Steven Wright: As hilariously crazy as ever
Time soldiers on, but some things never change.
Steven Wright, the deadpan comic of wry and bizarre observation, is back in “Steven Wright: When the Leaves Blow Away,” which apparently aired last October but was just released on DVD. Comedy Central aired it again last night. It’s Wright’s first stand-up comedy special in 16 years.
Has it really been that long since “Steven Wright: Wicker Chairs and Gravity”? Geez. I’m getting old. I knew it had been forever since I’d seen any new stand-up from Wright on TV, but 16 years? Wow.
Of course, with Wright’s stage performance, very little has changed. The nature of his stand-up makes it basically timeless. His method and delivery are the same, as is the nature of the jokes themselves. (Like with “Seinfeld,” there’s something to be said for comedy that exists on its own terms and doesn’t feel a need to be “topical.” An opposite example of this notion is “Will & Grace,” a sitcom that became more and more awful with age and threw in so many lame, disposable pop-culture references for the sake of hipness that the episodes were often dated before they even aired.)
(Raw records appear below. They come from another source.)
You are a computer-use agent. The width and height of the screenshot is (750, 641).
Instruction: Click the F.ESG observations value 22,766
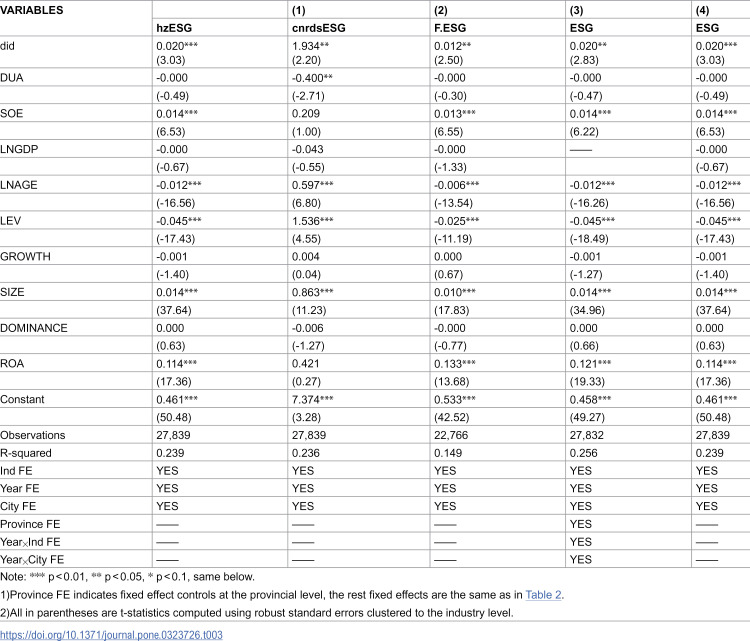click(x=451, y=435)
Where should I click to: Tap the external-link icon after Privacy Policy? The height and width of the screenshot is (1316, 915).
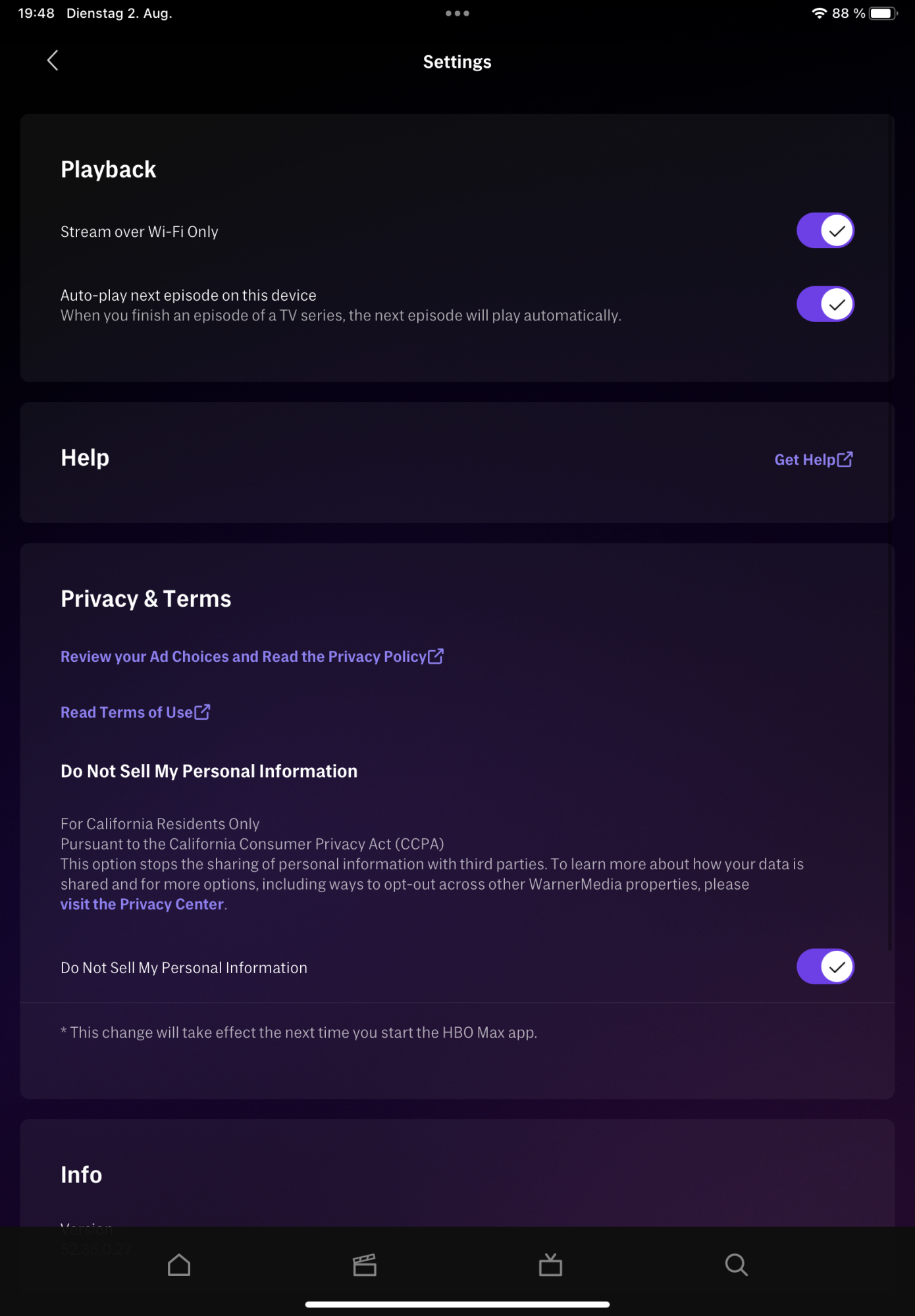[x=436, y=656]
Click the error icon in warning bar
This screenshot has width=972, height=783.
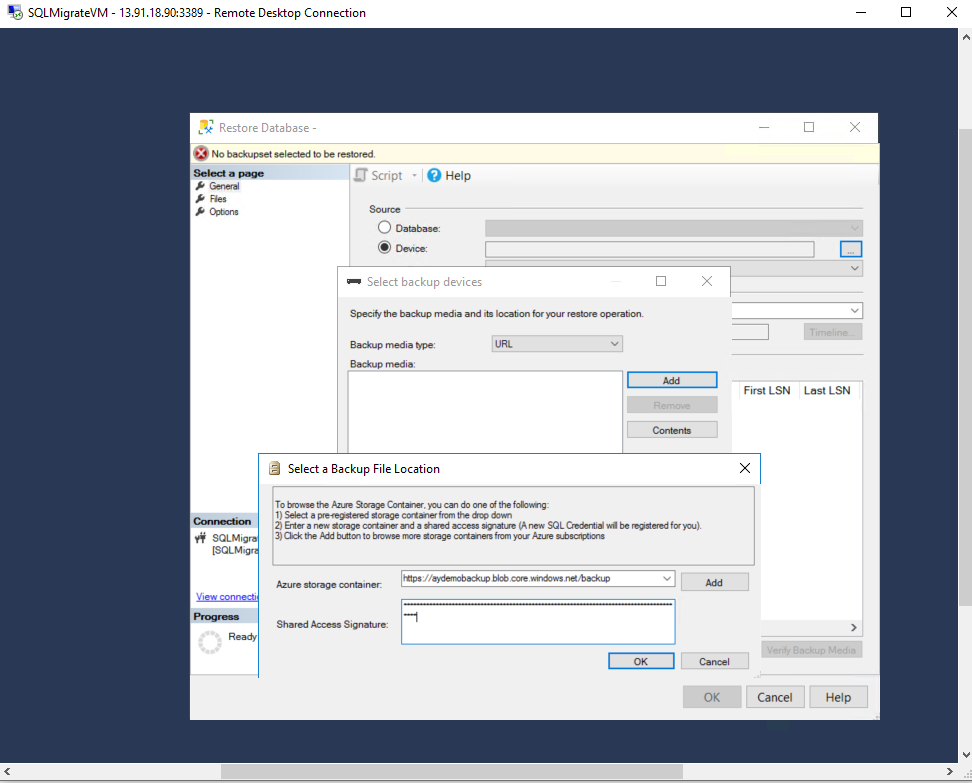point(201,153)
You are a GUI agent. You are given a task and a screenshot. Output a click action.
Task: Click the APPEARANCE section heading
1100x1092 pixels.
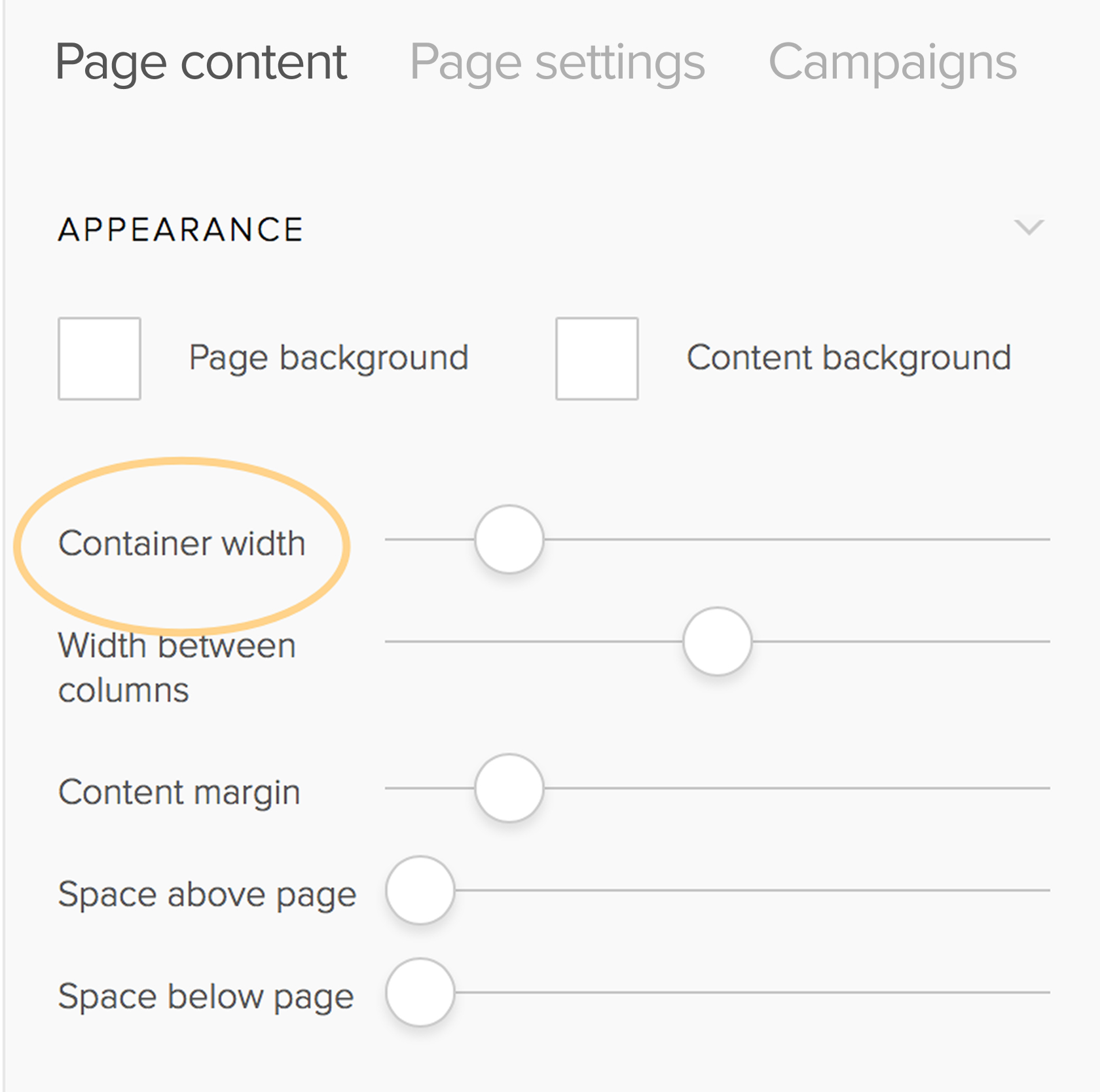coord(181,230)
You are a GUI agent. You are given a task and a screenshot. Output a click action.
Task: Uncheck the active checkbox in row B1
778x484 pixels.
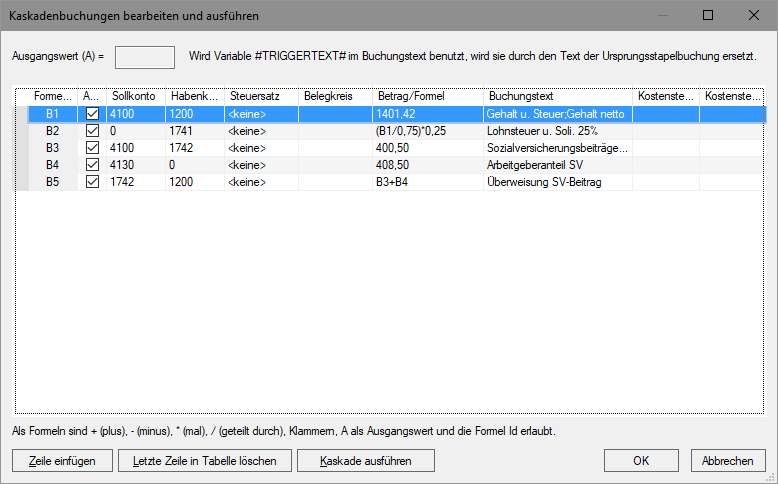[93, 114]
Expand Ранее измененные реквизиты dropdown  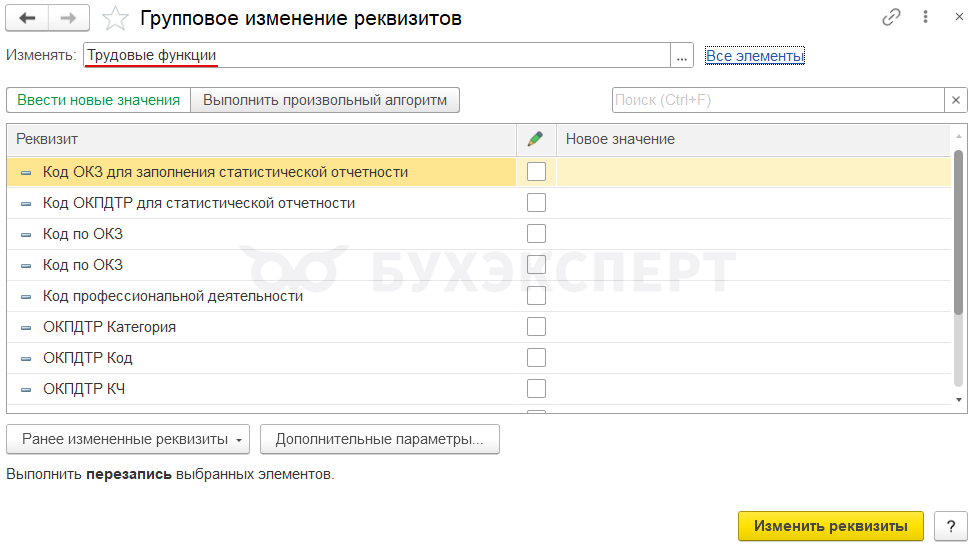(x=129, y=439)
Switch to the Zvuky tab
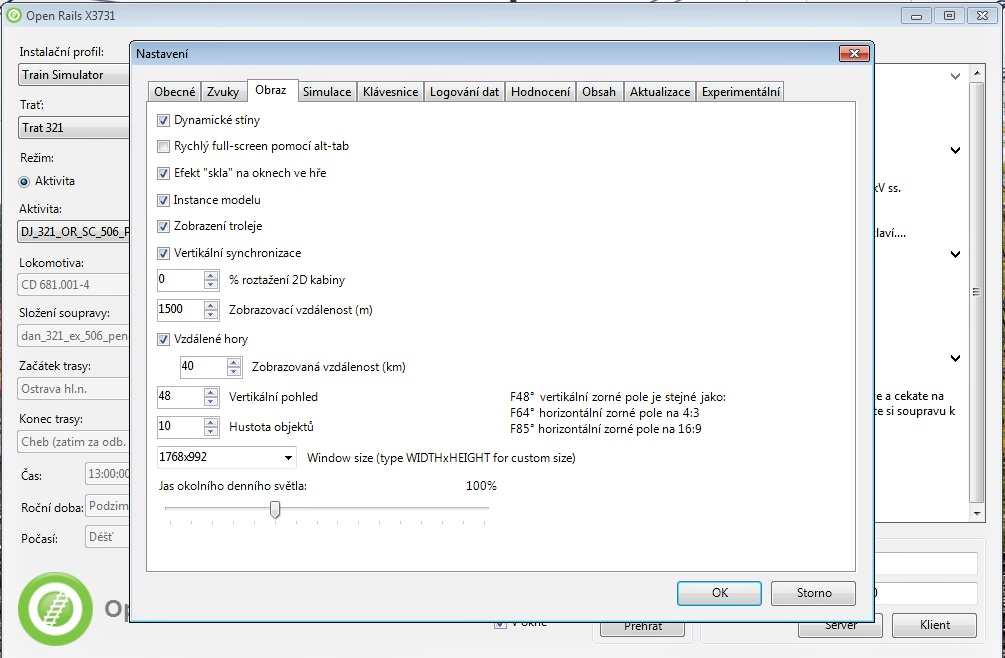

Wright’s deadpan delivery of the downright odd makes him an acquired taste. His style is that of a rambling crazy person dialed down to apathetic slow-motion. His jokes can essentially all be described the same way: an endless series of non-sequitur pouring from a stream of consciousness. He doesn’t tell any story that lasts more than a few sentences. Many are one sentence. He has no transitions from one random thought to the next. Curiously, his complete disregard for building jokes based on sustained momentum creates its own momentum: the randomness keeps going on and on and the cumulative effect is a hilarious momentum defined by its escalating aimlessness.
Of course, Wright’s thoughts aren’t really “random”; they’re finely tuned material that merely has the appearance of random incoherence. But this strategy works as well now as it ever has.
Basically, the only thing that has changed in 16 years of Wright’s bizarre universe is some of the technology. Since “Wicker Chairs and Gravity,” the world has been introduced to e-mail and the Internet, and Wright works this into his act like anything else. (“My dog has a web site. It’s nothing but naked cats.”)
But Wright’s material and presentation reveal a stage persona that could stay the same forever. Because in an isolated universe that is made up of cleverly insane thoughts built on wry irony and double-reversing logic, there’s no need to upgrade the style or the format. The material is fresh and that’s all you need.